毎月勤労統計の不正調査問題では、昨日の衆参の厚生労働委員会での質疑において、今週火曜日に発表された中間報告の内容がいかに不適切なものであるかが明らかになりました。

特に、根本大臣は「第三者によるしっかりした調査」ということを盛んに繰り返していましたが、質疑を通じて、実は関係した担当官へのヒアリングは、大部分が第三者ではなく「身内の役人」によって行われたことが明らかになりました。

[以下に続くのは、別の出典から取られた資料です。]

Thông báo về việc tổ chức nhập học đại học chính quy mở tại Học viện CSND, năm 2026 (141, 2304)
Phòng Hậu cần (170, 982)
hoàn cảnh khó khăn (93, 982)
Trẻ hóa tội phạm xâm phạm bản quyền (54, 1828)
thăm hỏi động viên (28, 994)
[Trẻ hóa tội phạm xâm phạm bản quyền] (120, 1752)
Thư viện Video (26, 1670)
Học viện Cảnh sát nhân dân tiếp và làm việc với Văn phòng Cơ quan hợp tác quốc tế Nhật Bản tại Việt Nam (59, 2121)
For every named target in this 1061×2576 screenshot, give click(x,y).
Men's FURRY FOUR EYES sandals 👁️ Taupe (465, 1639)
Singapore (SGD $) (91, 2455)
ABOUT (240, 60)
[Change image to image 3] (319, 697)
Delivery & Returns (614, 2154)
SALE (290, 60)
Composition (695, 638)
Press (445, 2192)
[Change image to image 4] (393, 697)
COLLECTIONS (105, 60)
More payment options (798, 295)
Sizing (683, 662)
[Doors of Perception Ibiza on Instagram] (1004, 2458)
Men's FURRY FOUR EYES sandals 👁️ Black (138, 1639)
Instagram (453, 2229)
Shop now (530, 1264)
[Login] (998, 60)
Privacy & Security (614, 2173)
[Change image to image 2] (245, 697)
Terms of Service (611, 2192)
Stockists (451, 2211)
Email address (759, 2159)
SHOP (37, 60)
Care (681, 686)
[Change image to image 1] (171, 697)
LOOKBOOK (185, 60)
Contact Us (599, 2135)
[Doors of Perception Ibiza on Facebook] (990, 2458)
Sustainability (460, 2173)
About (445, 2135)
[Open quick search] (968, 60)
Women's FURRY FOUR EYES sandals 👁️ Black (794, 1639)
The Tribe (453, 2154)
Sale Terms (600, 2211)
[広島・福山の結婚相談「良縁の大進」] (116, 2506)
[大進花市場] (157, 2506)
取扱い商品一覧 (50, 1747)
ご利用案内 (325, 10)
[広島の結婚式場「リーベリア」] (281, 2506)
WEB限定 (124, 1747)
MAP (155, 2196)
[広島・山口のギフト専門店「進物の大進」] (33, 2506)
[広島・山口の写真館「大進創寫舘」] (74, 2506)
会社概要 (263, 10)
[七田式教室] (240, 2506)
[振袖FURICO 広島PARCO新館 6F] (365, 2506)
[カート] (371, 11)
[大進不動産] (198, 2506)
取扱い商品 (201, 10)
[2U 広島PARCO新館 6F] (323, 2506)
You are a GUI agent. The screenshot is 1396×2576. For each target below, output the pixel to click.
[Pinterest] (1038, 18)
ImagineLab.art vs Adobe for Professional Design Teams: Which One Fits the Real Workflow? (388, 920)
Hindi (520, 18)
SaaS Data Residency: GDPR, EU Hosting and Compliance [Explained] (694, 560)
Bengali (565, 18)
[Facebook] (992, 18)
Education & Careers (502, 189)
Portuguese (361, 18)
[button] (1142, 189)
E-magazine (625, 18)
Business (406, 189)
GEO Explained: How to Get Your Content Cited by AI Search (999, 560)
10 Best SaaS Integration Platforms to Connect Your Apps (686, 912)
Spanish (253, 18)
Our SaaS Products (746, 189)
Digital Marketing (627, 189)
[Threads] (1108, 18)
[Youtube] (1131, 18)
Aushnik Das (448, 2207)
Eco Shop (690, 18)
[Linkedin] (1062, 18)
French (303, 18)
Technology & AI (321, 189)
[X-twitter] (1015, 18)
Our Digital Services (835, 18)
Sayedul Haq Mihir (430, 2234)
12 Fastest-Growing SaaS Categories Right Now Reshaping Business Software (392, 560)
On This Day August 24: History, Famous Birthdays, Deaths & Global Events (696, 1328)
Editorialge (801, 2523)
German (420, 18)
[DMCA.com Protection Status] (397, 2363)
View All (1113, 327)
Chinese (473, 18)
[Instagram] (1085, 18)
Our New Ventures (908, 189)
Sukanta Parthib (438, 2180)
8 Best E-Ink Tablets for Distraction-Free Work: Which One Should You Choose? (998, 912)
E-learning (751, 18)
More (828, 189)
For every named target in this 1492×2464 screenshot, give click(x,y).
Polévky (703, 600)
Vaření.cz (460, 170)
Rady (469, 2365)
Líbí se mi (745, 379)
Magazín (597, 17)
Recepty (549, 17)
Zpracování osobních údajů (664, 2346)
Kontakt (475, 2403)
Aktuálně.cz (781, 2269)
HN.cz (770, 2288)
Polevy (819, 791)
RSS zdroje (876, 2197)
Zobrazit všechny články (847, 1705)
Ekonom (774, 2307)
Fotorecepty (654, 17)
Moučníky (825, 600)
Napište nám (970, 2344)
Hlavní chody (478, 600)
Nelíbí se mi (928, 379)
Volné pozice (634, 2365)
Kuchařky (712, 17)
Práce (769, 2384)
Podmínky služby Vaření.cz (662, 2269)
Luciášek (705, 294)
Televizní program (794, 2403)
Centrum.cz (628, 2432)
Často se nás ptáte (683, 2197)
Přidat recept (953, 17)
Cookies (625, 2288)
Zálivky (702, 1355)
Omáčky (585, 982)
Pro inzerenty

すると今朝、根本大臣から、追加の調査を行う旨の発表が突然なされました。

調査のあり方が少しでも改善するなら良いことです。ただ、私が危惧するのは、今回追加の調査を行なって、少々やり方を改善したとしても、先に発表された中間報告の内容に結局はひきずられてしまうのではないかということ。

その結果、「担当者が思い至らなかった」、「組織的隠蔽はなかった」といった、先の中間報告でも書かれていたような、結論ありきのものになってしまうとすると、結局「なぜこんなことが起こったのか、背景はよく分からなかった」ということに、またなってしまうのではないかと懸念します。

私が昨日質疑を行なった際、根本大臣は、ヒアリングは身内が行なっていたということを知らされてはいませんでした。

この、日本の基幹統計の信頼を揺るがすような重要時に、大臣がそんなことであってはなりません。根本大臣には今度こそ徹底的な真相の解明を行なってもらいたいと思います。

そうすることで初めて、基幹統計に対する信頼を取り戻すことができます。